BACKGROUNDS/AIMS: Future disease-modifying therapies might affect the expected life span in Alzheimer's disease (AD). Our aim was to identify factors that influence life expectancy in cholinesterase inhibitor (ChEI)-treated patients. METHODS: This study included 791 deceased individuals with a clinical diagnosis of AD and a Mini-Mental State Examination score of 10-26 at baseline who were recruited from a 3-year, prospective, multicenter study of ChEI therapy in clinical practice. The participants' date of death was recorded and their survival was compared with the gender- and age-matched general population. RESULTS: The mean survival time after the start of ChEI therapy (time of AD diagnosis) was 5.10 years for men and 6.12 years for women. Better cognitive ability, less impaired basic functional capacity, and fewer medications, but not education level or apolipoprotein E (APOE) genotype, were independent prognostic factors of longer survival after diagnosis, after controlling for gender and age. CONCLUSION: AD shortens life expectancy in ChEI-treated patients diagnosed before the age of 85 years, similar to that reported previously for untreated individuals. A longer life span was observed in the eldest patients (≥85 years) compared with untreated cohorts, which did not differ from that observed in the general population. Higher education or carrying two APOE ε4 alleles were risk factors for earlier death.

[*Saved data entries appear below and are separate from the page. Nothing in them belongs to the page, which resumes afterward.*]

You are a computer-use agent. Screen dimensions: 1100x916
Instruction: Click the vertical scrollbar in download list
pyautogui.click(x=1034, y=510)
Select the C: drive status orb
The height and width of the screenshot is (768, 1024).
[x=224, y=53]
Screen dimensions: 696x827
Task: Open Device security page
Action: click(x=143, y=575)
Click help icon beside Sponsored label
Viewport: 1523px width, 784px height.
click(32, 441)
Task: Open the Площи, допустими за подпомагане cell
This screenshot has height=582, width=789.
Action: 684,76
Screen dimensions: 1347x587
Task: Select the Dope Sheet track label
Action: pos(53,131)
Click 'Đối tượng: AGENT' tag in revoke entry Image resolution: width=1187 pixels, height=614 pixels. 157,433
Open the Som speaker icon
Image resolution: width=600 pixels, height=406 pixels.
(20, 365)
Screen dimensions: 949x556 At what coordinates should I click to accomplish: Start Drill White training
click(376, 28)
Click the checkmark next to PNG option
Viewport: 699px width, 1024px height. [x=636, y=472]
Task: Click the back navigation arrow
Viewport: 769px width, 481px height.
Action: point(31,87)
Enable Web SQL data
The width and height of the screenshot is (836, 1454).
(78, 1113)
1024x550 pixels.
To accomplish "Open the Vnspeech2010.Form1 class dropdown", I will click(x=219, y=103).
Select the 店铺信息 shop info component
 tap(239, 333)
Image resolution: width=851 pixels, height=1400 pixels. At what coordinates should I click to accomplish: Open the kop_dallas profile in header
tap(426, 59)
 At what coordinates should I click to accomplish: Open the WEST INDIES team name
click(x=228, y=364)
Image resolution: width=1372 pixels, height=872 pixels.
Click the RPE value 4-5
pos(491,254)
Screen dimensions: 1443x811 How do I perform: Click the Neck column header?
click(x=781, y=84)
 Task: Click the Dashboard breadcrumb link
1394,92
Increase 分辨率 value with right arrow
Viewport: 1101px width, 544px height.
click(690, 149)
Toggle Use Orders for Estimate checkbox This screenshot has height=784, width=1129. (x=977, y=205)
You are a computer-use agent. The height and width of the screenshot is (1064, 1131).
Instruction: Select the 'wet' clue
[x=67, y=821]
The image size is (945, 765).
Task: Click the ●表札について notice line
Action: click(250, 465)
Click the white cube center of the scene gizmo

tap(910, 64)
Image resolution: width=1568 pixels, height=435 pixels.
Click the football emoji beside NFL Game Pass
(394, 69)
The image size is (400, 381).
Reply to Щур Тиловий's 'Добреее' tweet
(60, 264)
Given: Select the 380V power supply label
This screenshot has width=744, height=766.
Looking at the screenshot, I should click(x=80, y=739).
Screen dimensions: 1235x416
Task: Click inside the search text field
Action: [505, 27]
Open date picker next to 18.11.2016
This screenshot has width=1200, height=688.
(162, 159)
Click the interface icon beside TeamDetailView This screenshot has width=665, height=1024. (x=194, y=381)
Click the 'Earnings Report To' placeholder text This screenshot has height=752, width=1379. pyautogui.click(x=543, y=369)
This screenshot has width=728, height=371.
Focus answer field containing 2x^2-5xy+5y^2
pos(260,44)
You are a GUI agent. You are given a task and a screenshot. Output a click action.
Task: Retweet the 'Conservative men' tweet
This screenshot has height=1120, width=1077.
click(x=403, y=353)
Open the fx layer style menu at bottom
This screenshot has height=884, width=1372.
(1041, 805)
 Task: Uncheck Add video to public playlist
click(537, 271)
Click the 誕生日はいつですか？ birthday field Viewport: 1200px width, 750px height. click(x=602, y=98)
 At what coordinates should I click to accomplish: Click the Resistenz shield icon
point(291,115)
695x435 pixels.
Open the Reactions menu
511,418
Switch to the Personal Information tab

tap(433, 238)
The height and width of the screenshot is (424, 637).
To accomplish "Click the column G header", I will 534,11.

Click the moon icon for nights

Response to cholinesterase inhibitors affects lifespan in Alzheimer's disease.

BACKGROUND: A varying response to cholinesterase inhibitor (ChEI) treatment has been reported among patients with Alzheimer's disease (AD). Whether the individual-specific response, specific ChEI agent or dose affects mortality is unclear. We aimed to examine the relationship between the 6-month response to ChEI and lifespan. METHODS: Six hundred and eighty-one deceased patients with a clinical AD diagnosis and a Mini-Mental State Examination (MMSE) score of 10-26 at the start of ChEI therapy (baseline) were included in a prospective, observational, multicentre study in clinical practice. At baseline and after 6 months of treatment, the participants were assessed using the MMSE, the Alzheimer's Disease Assessment Scale-cognitive subscale (ADAS-cog), the Clinician's Interview-Based Impression of Change (CIBIC), the Instrumental Activities of Daily Living (IADL) scale, and the Physical Self-Maintenance Scale (PSMS). The individuals' socio-demographic characteristics, ChEI dose, and date of death were recorded. Responses to ChEI and the association of possible risk factors with survival were analysed using general linear models. RESULTS: A longer lifespan (mean of 0.5 years) was observed among the improved/unchanged patients, as measured by MMSE or CIBIC score, but not by ADAS-cog score, after 6 months of ChEI therapy. In the multivariate models, increased survival time was independently related to a better 6-month response in MMSE, CIBIC, IADL, and PSMS scores, female sex, no antihypertensive/cardiac or antidiabetic therapy, younger age, lower education, milder disease stage at baseline, and higher ChEI dose. Apolipoprotein E genotype did not affect mortality significantly. The patients who received a higher ChEI dose during the first 6 months had a mean lifespan after baseline that was 15 months longer than that of those who received a lower dose. CONCLUSIONS: A better short-term response to ChEI might prolong survival in naturalistic AD patients. In individuals who received and tolerated higher ChEI doses, a longer lifespan can be expected.